Pictures aside, reproduce exactly and only the lines from the one containing "The image size is (380, 380)." through the end of the records.

[[ DATA FOR PROCESSING, beginning ]]

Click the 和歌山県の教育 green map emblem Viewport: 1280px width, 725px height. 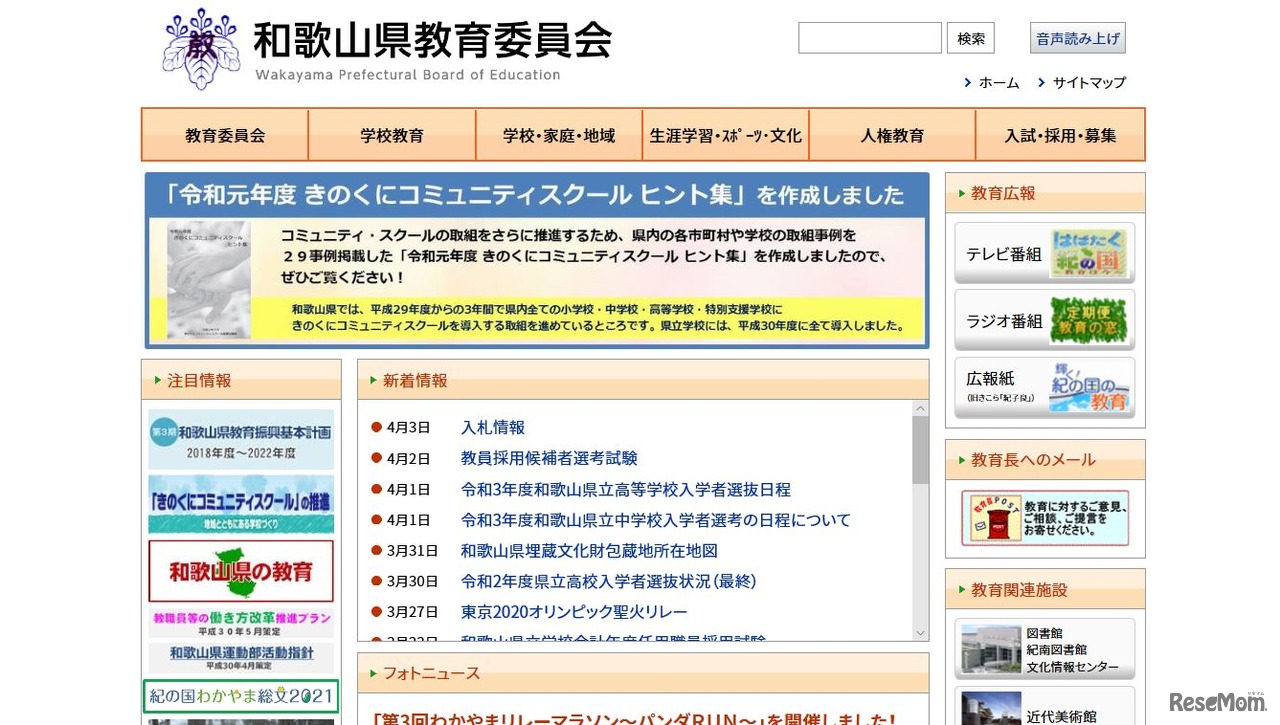pyautogui.click(x=240, y=570)
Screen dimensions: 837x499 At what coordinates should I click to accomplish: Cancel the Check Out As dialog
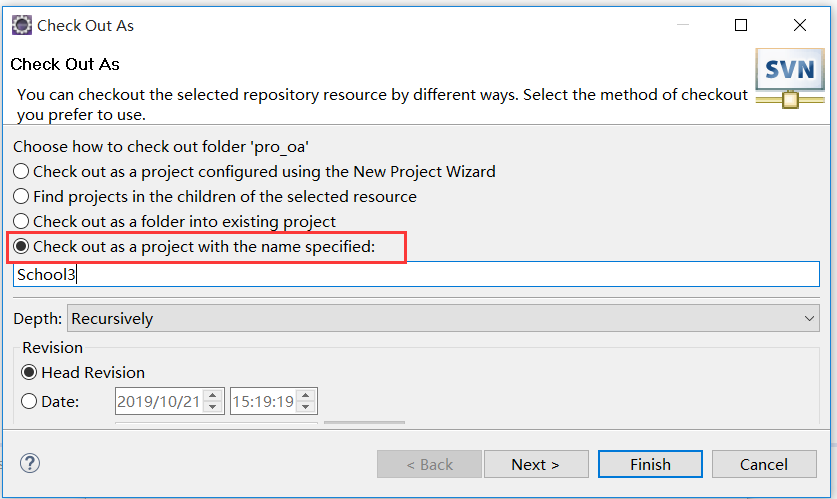tap(764, 464)
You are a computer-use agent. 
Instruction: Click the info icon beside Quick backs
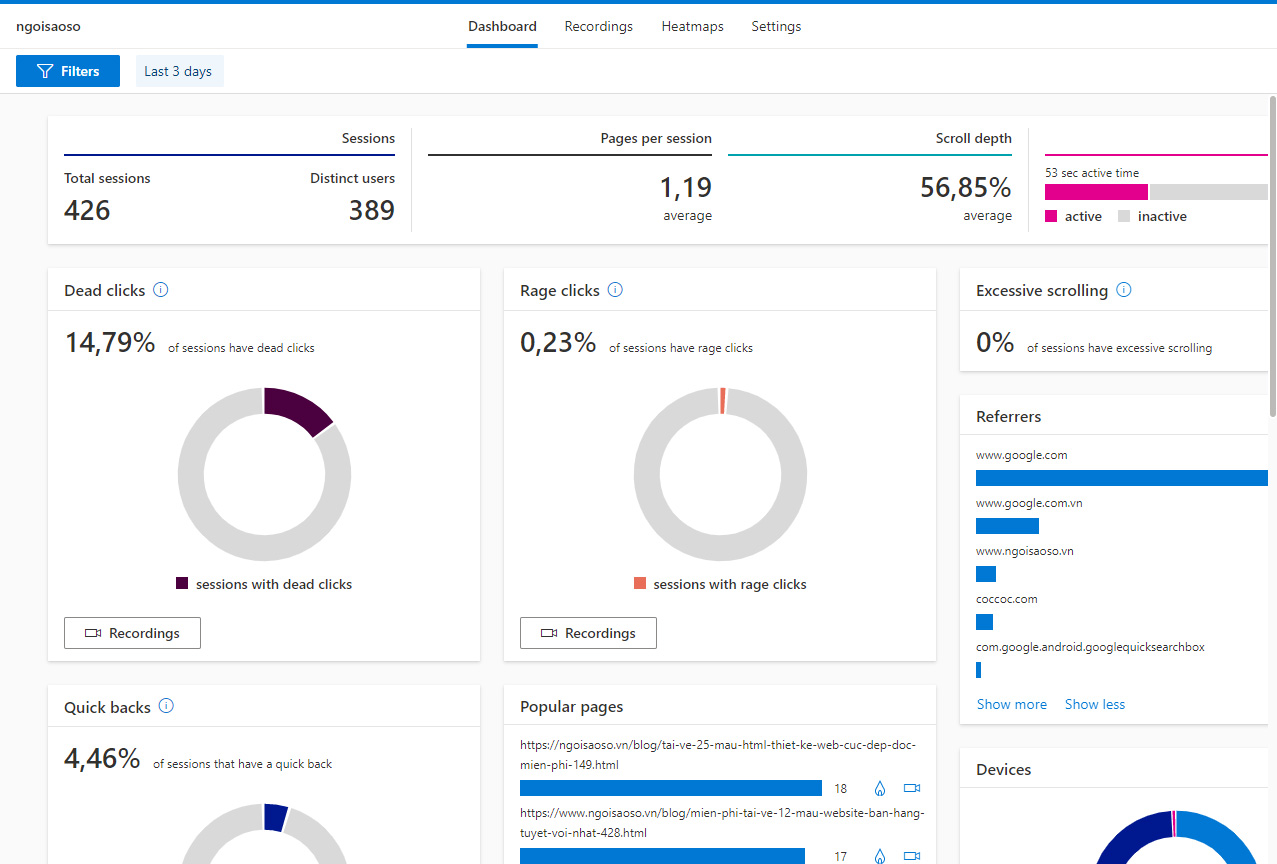[x=166, y=706]
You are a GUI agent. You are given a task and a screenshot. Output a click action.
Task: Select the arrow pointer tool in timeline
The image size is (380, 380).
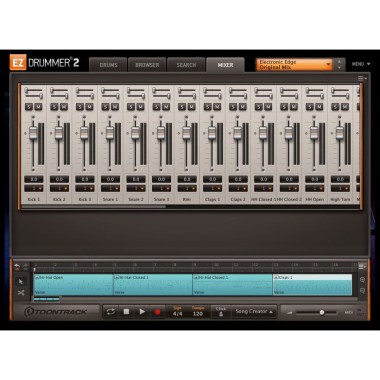point(21,282)
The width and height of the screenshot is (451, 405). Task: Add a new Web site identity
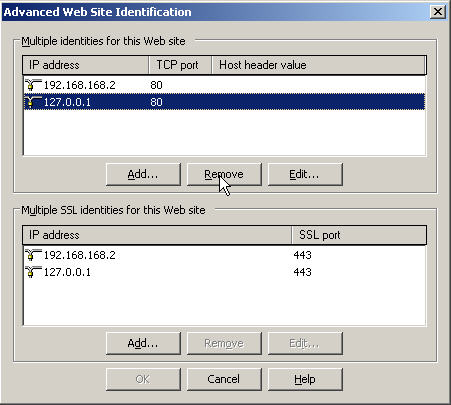[143, 174]
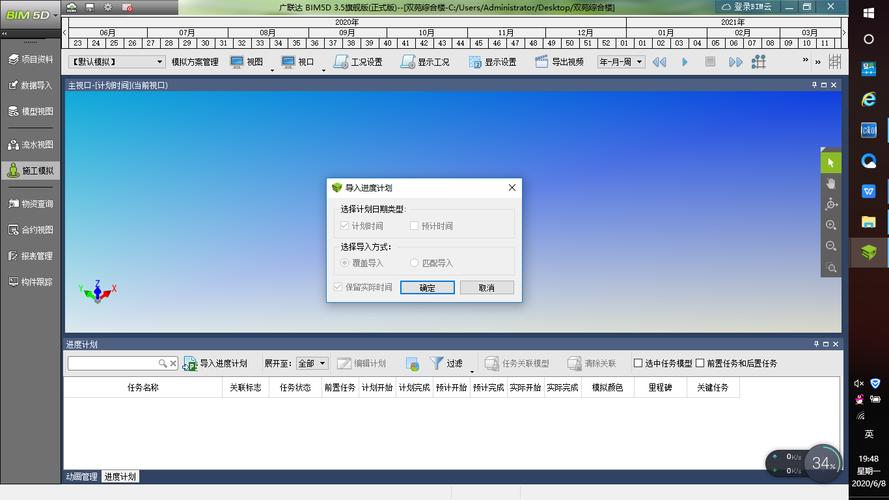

[[ DATA FOR PROCESSING, end ]]

WORKED SOLUTION:
The image size is (380, 380).
point(21,282)
The width and height of the screenshot is (451, 405). Task: Add a new Web site identity
[143, 174]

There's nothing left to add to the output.